[Collected data]
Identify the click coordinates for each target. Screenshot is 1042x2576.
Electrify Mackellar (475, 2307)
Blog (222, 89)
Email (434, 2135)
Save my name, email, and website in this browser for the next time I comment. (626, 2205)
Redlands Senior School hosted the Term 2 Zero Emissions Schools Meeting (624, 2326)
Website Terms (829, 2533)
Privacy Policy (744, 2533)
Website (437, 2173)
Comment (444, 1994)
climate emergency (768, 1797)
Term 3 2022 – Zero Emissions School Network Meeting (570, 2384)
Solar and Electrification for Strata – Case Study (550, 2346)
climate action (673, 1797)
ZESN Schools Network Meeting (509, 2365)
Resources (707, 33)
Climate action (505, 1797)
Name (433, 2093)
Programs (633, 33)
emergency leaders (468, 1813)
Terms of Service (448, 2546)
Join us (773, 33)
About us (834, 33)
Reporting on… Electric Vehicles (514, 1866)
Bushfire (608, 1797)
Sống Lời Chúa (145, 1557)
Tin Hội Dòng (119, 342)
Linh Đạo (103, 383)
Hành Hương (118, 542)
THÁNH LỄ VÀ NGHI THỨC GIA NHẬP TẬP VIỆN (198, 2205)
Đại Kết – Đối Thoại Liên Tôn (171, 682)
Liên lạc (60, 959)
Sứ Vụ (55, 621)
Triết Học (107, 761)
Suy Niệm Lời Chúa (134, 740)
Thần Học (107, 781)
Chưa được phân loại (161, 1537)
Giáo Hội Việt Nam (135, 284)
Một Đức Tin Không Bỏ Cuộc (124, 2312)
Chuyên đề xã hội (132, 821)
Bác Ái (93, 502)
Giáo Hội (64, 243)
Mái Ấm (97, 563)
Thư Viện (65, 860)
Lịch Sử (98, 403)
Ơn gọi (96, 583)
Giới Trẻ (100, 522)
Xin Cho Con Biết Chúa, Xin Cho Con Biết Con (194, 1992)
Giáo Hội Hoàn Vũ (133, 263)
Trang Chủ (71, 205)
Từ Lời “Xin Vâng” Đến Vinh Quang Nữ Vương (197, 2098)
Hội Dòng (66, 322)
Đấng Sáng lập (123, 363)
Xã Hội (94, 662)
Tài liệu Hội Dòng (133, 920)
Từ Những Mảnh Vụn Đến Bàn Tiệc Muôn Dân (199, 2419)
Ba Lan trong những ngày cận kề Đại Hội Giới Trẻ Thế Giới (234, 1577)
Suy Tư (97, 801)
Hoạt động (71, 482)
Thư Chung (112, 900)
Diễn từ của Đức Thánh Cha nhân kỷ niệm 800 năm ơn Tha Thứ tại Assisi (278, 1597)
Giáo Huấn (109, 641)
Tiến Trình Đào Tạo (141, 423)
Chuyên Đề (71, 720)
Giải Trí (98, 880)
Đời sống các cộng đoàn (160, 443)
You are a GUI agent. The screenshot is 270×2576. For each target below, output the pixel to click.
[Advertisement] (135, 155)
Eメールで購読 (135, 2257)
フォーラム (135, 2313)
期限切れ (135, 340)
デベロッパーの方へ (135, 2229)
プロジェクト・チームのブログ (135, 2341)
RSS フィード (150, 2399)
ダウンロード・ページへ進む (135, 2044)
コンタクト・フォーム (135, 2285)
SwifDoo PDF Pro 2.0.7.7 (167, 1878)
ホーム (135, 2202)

_INSTRUCTIONS TO FOLLOW:_
Go through the data, and copy each line in which the word "Emissions" appears.

_RESPONSE BOX:_
Redlands Senior School hosted the Term 2 Zero Emissions Schools Meeting (624, 2326)
Term 3 2022 – Zero Emissions School Network Meeting (570, 2384)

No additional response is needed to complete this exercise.